Often marketers (and other departments) rely too much on their own silos of data and don’t include a wide variety of data sources. Centralizing advanced analytics should dynamically work to eliminate data silos in the enterprise and bring different perspective into the formulation of analytical models and a wider breadth of benefit to the enterprise.
Big Data Analytics Mistakes Don’t Just Belong to Marketing
A bit too many articles are popping up on “what marketers are doing wrong for big data analytics”. Big data and advanced analytics are still very new – you could point to every business function in the enterprise for taking wrong steps with various analytics. A lot of hard work has to happen before significant and reliable results emerge – particularly those that lead to expedient decisions and actions. But that doesn’t mean it isn’t worth doing. Marketing can gain a great deal from advanced analytics.
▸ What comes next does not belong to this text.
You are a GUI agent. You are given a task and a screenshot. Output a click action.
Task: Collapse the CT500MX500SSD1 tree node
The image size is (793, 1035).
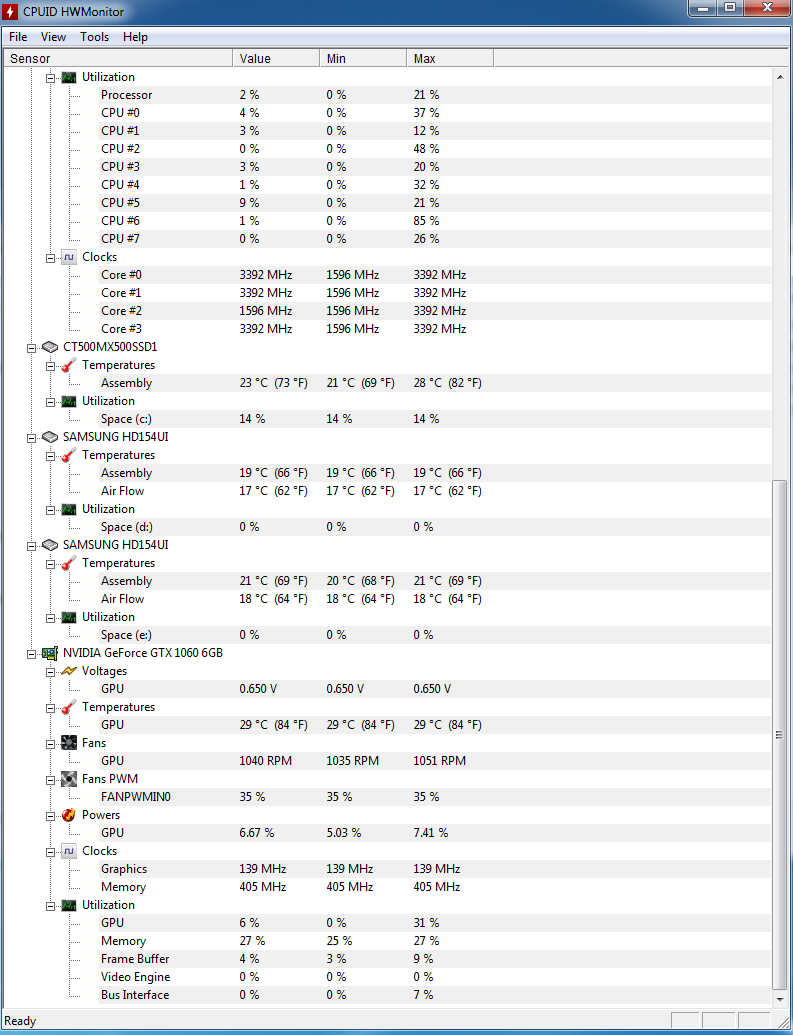tap(32, 347)
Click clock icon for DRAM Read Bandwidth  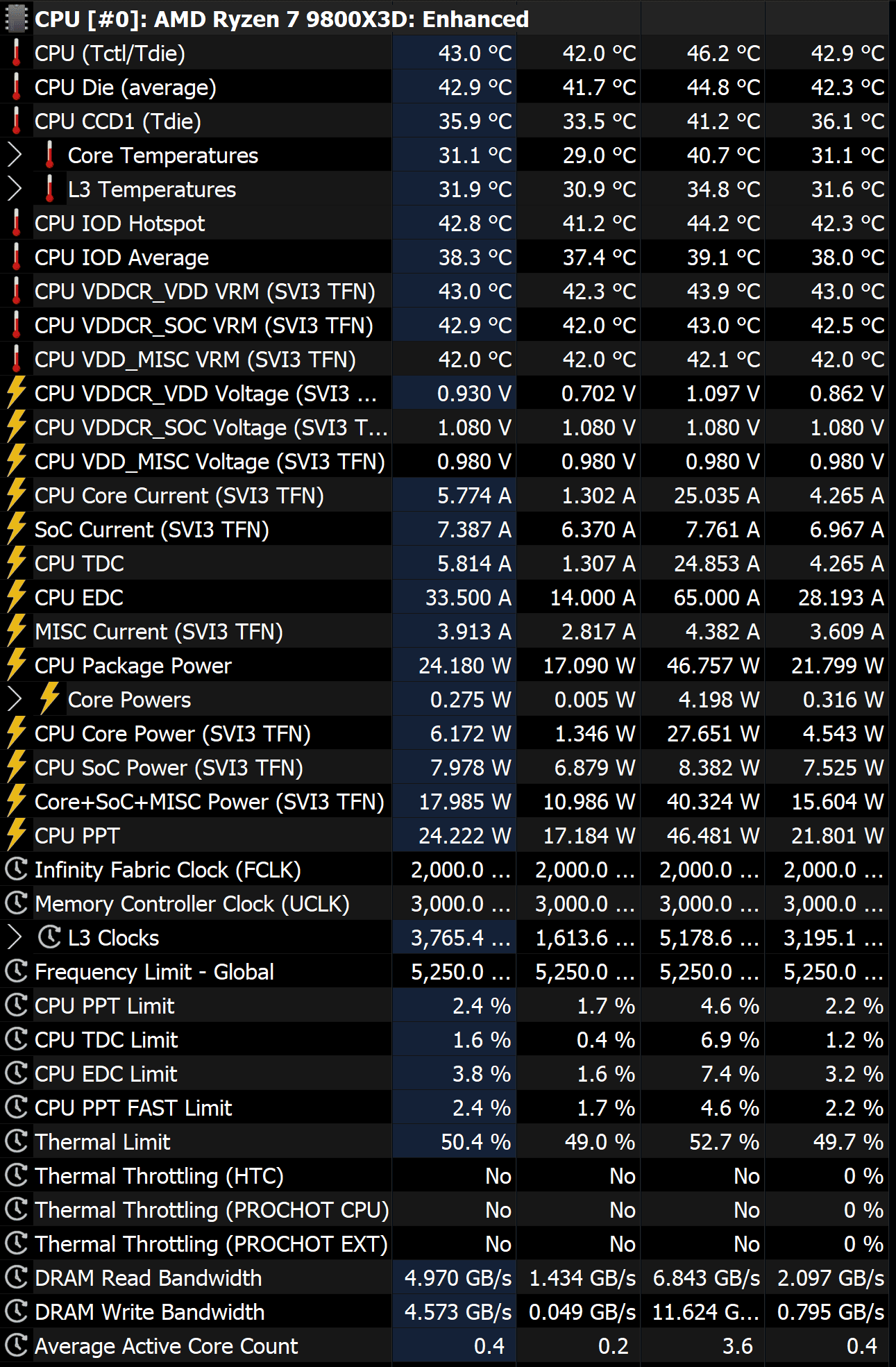pos(17,1277)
Focusing on the customer and the customer’s perspective will help steer marketing and other business functions along fruitful paths. Outside-in perspectives keep activities connected to what matters most and should keep functions from detouring into internal-facing concerns that offer no value to customers. Advanced analytics based on customer big data won’t deliver value if the insights are diverted into “business as usual”: building marketing messages that try to persuade customers to buy products, instead of working from the customer perspective for buying journey preferences. Marketing might successfully use analytics to identify the right customers for the company’s products — but fail by taking the wrong course of action when communicating with customers.
Most of the Time Your Gut Isn’t Enough But…
Marketers are still relying heavily on intuition and past experience, and still lag on including well-crafted integrated advanced analytics in their decision-making processes. In most cases your gut alone doesn’t make a very good Magic 8 ball:
Our latest survey of 358 marketing professionals confirms – and expands on – these findings. Only 23 percent claim to be highly effective at uncovering new insights to generate additional business value. Only 25 percent claim to be highly effective at identifying and capturing new markets. And only 32 percent claim to be highly effective at engaging with individual customers.
82 percent of Traditional Marketers still rely largely on hunches and experience
But big data analytics alone won’t get the job done either. Combining advanced analytics with marketing experience and creativity is where marketing can shine. Making use of advanced analytics is not meant to replace creative vision and innovative ideas that come from the human element. Just as big data alone isn’t enough to connect to context and relevance, the same goes for marketing endeavors. Marketing functions need advanced analytics to keep the customer in full focus as the most important piece for context and relevance.
The “gut factor” for decisions still matters. ‘Gut+Data’ adds intelligence behind brainstorms and fresh ideas. This combination connects the gut to what’s going on in markets and how customers are behaving.
The ‘Pure Gut’ road is a riskier path, but sometimes trumps ‘Gut+Data’, if the idea is disruptive and, of course, succeeds. In many cases, creativity is made better with insight from analytics for validation and amplification of the creative spark, as well as indicators of how to apply creative thinking.